Problem set:
A - In the text on Azure managed identities, what other name is given to user-assigned identities?
B - Rewrite everything from "What is Azure" down to "retrieve this information." in the text on Azure managed identities, swapping "app secrets" for "application secrets".
C - According to the text on Azure managed identities, which kinds of items is Azure Key Vault designed to store?

Azure Managed Identities is the concept of associating identities to internal resources inside Azure AD, those identities have their own roles as far as its own token. Managed Identities increase your security because you can link directly resources to access others resources without sharing any kind of security information on the network, those resources are going to be authenticated against Azure AD in order to validate if they have enough rights to manipulate other resources. As an example, we can make our Applications access Azure Key Vault in order to retrieve a secret without having to expose any kind of password. Managed Identities is available in two types, as follows,
- System-assigned Identities, which are created and managed by Azure AD when we create a managed identity in a service instance;
- User-assigned Identities, also named custom managed identities and are created and managed manually.
What is Azure Key Vault?
Azure Key Vault is the Azure Cloud service designed to store differents Keys, Secrets, and Certificates. Azure Key Vault increases your application security and customization, the Azure Key Vault can make use of Azure AD security in order to be accessed to others applications or services without requiring any confidential information to be exposed to request information from Azure Key Vault.
Your security is increased because it avoids exposing your app secrets, such as connection strings, passwords, and certificates, when deploying your apps or storing them at a shared repository. You can store all your app secrets, keys, and certificates in the Azure Key Vault and give access to your app internally to retrieve this information.

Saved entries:

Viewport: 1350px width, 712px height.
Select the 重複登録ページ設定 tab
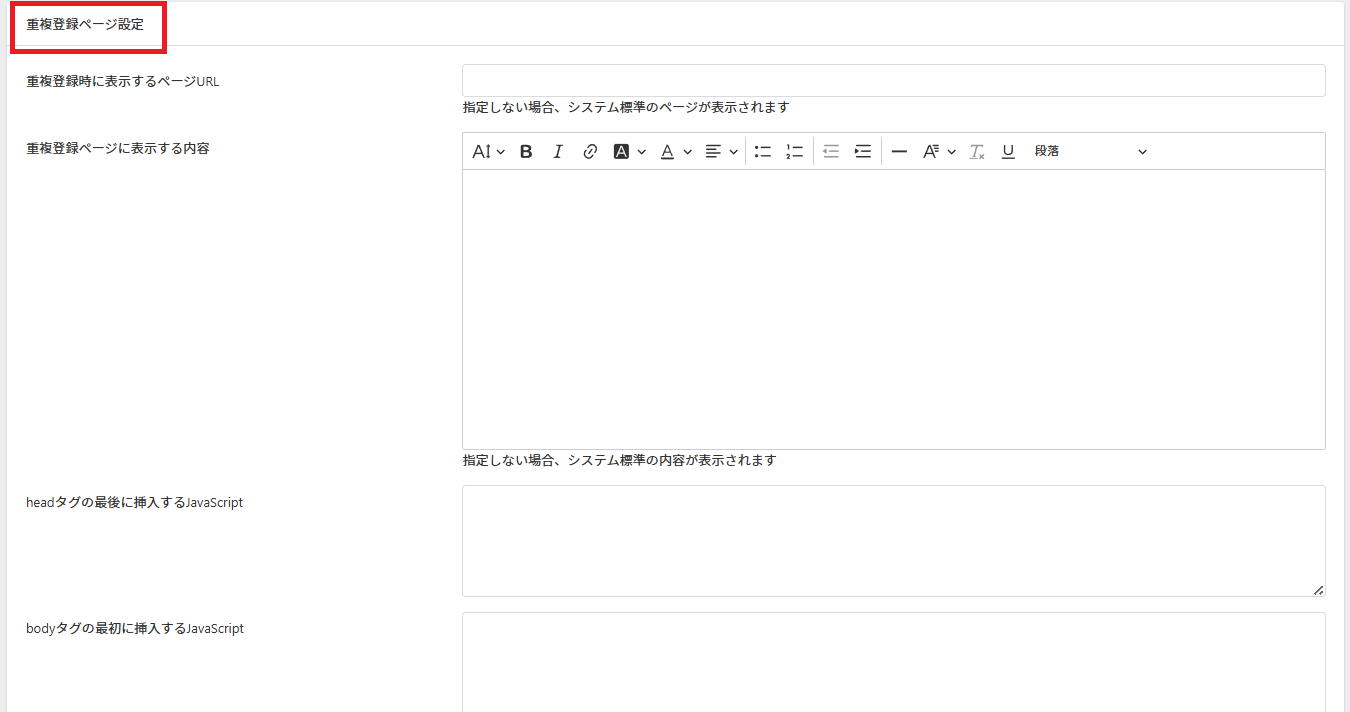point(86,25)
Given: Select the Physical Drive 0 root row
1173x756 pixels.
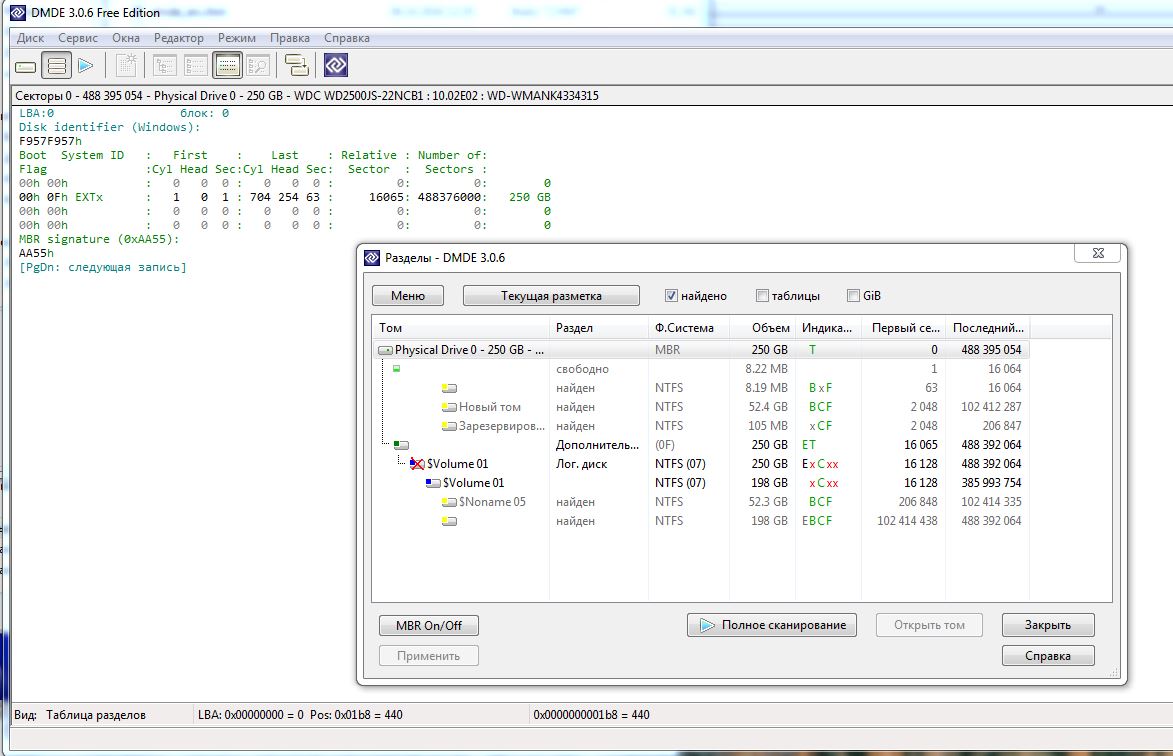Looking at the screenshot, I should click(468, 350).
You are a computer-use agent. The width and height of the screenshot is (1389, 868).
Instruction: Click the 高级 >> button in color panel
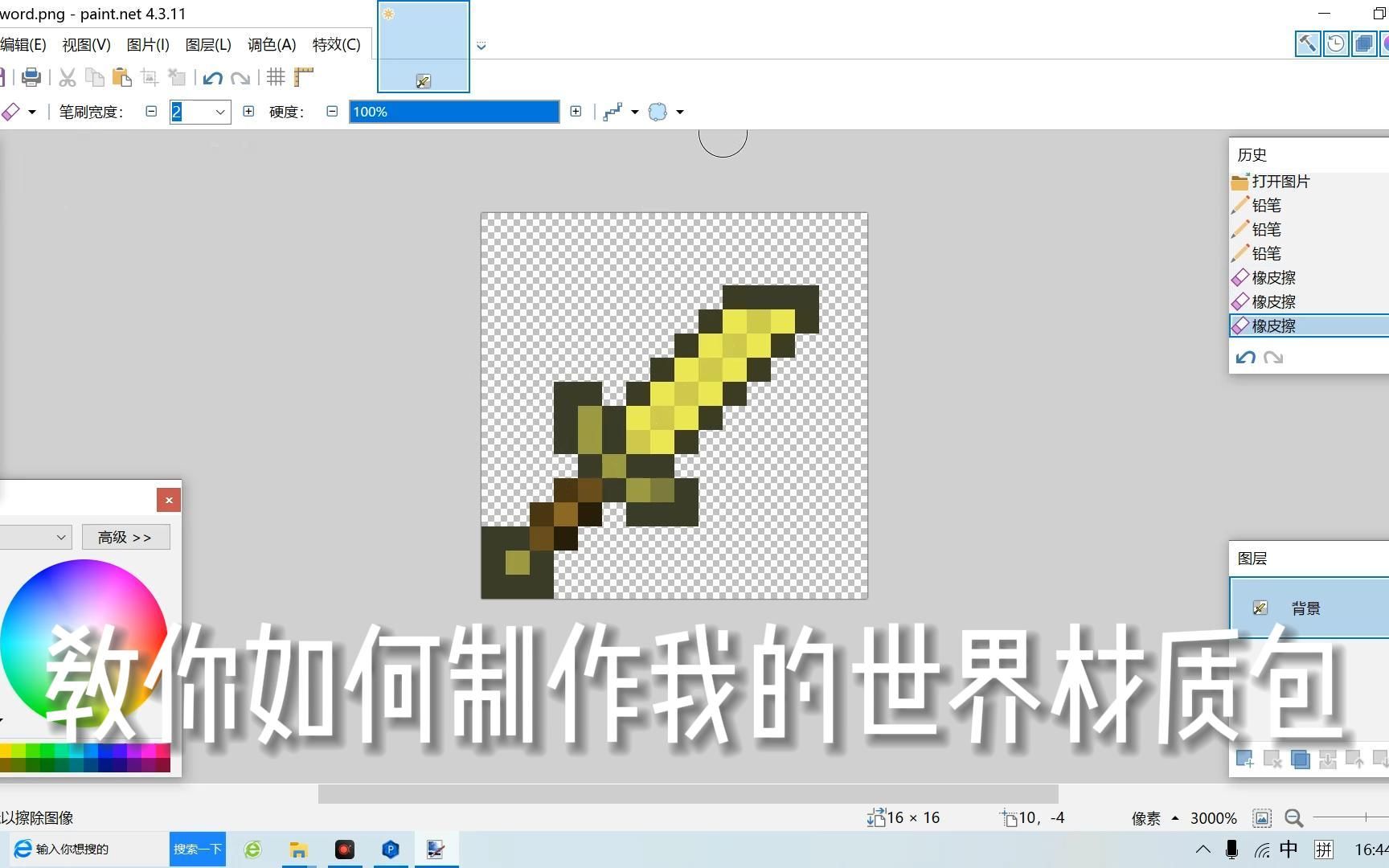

Task-by-task solutions:
A - Custom managed identities

B -
What is Azure Key Vault?
Azure Key Vault is the Azure Cloud service designed to store differents Keys, Secrets, and Certificates. Azure Key Vault increases your application security and customization, the Azure Key Vault can make use of Azure AD security in order to be accessed to others applications or services without requiring any confidential information to be exposed to request information from Azure Key Vault.
Your security is increased because it avoids exposing your application secrets, such as connection strings, passwords, and certificates, when deploying your apps or storing them at a shared repository. You can store all your application secrets, keys, and certificates in the Azure Key Vault and give access to your app internally to retrieve this information.

C - Keys, secrets, and certificates